Problem requirements:
All records should be reproduced verbatim.

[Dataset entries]

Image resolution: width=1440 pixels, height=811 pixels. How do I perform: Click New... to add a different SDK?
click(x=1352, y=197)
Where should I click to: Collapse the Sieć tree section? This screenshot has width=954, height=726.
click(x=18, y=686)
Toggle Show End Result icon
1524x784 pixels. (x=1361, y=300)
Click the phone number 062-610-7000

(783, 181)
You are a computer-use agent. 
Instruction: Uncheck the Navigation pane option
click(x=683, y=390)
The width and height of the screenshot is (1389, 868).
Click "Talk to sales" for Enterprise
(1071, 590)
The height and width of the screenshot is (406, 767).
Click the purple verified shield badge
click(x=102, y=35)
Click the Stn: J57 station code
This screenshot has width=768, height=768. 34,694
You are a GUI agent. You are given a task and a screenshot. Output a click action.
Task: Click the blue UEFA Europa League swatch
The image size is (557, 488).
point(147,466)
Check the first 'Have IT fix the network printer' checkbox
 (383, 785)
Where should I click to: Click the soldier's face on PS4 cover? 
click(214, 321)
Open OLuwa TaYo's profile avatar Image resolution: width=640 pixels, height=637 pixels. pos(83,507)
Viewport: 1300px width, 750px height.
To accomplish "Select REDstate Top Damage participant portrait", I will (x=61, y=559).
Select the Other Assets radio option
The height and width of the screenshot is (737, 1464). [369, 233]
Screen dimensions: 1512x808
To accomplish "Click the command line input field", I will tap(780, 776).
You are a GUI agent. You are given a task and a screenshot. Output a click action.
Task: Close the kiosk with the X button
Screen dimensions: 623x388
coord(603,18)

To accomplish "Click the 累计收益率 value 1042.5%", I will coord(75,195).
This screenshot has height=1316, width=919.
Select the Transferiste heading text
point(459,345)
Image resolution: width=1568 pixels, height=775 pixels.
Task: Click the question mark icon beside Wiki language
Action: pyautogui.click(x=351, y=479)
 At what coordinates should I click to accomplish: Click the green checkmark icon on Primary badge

Answer area:
Image resolution: width=1440 pixels, height=811 pixels. How do I perform: Click New... to add a different SDK?
click(x=1352, y=197)
Where should I click to: Collapse the Sieć tree section? This screenshot has width=954, height=726.
click(x=18, y=686)
Toggle Show End Result icon
1524x784 pixels. (x=1361, y=300)
Click the phone number 062-610-7000

(783, 181)
You are a computer-use agent. 
Instruction: Uncheck the Navigation pane option
click(x=683, y=390)
The width and height of the screenshot is (1389, 868).
Click "Talk to sales" for Enterprise
(1071, 590)
The height and width of the screenshot is (406, 767).
Click the purple verified shield badge
click(x=102, y=35)
Click the Stn: J57 station code
This screenshot has width=768, height=768. 34,694
You are a GUI agent. You are given a task and a screenshot. Output a click action.
Task: Click the blue UEFA Europa League swatch
The image size is (557, 488).
point(147,466)
Check the first 'Have IT fix the network printer' checkbox
 (383, 785)
Where should I click to: Click the soldier's face on PS4 cover? 
click(214, 321)
Open OLuwa TaYo's profile avatar Image resolution: width=640 pixels, height=637 pixels. pos(83,507)
Viewport: 1300px width, 750px height.
To accomplish "Select REDstate Top Damage participant portrait", I will (x=61, y=559).
Select the Other Assets radio option
The height and width of the screenshot is (737, 1464). [369, 233]
Screen dimensions: 1512x808
To accomplish "Click the command line input field", I will tap(780, 776).
You are a GUI agent. You are given a task and a screenshot. Output a click action.
Task: Close the kiosk with the X button
Screen dimensions: 623x388
coord(603,18)

To accomplish "Click the 累计收益率 value 1042.5%", I will coord(75,195).
This screenshot has height=1316, width=919.
Select the Transferiste heading text
point(459,345)
Image resolution: width=1568 pixels, height=775 pixels.
Task: Click the question mark icon beside Wiki language
Action: pyautogui.click(x=351, y=479)
 At what coordinates should I click to accomplish: Click the green checkmark icon on Primary badge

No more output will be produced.